Он прилег на кровать в своей опочивальне и подумал вдруг, что эти новые чувства новы только для него одного. Джерек был уверен, что Джеггед испытал подобные чувства в прошлом, именно благодаря им он стал таким. Потом Джерек смутно припомнил слова Амелии, что сын — это отец, не раненый миром. Может, он стал хоть немного похож на своего отца. Он вспомнил мучения прошлой ночи, но прогнал их прочь. И вскоре уснул.

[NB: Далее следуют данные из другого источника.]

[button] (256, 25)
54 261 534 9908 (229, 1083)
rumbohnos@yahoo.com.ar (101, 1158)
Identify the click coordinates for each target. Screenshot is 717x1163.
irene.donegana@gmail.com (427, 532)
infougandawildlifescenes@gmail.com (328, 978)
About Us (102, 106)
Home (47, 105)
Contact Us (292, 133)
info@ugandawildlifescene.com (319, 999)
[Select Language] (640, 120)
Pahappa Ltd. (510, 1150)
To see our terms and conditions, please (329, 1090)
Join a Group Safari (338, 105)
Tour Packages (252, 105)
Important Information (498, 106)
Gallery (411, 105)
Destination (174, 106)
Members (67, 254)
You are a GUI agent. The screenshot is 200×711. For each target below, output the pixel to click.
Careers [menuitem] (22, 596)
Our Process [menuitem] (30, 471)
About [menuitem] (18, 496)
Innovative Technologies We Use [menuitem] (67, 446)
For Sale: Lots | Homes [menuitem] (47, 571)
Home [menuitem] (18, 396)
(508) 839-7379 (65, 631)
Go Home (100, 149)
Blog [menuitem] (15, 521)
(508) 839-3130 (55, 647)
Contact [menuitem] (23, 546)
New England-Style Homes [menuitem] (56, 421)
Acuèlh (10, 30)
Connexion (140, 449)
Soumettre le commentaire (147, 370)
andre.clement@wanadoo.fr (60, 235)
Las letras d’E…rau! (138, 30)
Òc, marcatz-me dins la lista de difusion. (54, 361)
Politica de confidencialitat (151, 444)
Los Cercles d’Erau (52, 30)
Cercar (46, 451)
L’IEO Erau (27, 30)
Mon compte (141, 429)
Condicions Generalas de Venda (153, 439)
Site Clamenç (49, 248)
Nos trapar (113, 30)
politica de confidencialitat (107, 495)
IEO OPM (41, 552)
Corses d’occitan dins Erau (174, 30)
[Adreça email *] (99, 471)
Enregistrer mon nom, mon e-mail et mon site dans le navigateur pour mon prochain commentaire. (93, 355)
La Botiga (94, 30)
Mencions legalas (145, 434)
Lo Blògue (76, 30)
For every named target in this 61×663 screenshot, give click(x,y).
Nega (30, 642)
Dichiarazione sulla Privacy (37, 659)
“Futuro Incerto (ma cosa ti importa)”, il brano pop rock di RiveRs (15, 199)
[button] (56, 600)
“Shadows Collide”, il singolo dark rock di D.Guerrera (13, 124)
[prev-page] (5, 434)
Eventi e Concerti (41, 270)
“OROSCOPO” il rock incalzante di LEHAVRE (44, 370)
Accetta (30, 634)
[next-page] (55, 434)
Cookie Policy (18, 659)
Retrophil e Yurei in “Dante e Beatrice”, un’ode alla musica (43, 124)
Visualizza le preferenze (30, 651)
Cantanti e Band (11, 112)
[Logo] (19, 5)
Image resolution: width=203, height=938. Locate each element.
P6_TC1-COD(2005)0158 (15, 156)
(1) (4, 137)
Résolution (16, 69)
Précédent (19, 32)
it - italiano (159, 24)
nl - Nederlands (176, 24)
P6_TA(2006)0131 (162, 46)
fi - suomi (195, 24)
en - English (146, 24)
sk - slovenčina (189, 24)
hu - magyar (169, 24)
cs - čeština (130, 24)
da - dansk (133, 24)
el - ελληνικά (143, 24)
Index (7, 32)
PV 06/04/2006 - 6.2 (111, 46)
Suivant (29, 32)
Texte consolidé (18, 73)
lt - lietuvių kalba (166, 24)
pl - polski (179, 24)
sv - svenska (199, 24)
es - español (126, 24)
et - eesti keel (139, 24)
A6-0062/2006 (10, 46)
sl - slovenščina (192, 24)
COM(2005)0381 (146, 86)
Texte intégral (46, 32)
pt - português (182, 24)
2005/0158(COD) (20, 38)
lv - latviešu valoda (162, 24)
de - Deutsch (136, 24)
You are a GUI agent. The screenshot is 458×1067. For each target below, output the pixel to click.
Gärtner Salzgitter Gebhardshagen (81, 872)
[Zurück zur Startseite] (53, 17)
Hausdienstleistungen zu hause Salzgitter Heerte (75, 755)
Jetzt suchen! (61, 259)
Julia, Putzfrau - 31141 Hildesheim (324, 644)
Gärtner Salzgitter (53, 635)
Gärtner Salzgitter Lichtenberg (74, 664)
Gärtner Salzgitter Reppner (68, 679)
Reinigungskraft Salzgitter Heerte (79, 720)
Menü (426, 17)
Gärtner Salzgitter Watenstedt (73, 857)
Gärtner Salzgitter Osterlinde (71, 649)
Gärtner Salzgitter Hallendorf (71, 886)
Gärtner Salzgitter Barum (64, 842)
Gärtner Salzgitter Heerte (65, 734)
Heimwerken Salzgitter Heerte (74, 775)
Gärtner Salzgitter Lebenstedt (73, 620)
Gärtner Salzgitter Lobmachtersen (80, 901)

Джерек проснулся от звука ее шагов, когда она медленно поднималась вверх по лестнице. Ему показалось, что Амелия помедлила перед его дверью, прежде чем открыть свою и войти в комнату. Он полежал еще немного, возможно надеясь, что она позовет его, затем встал и сделал себе новую одежду: свободную блузу и длинную темно-зеленую куртку. Он вышел из комнаты и встал на площадке, прислушиваясь, как она движется по ту сторону стенки.

— Амелия?

Ответа не последовало.

— Я скоро вернусь, дорогая, — окликнул он.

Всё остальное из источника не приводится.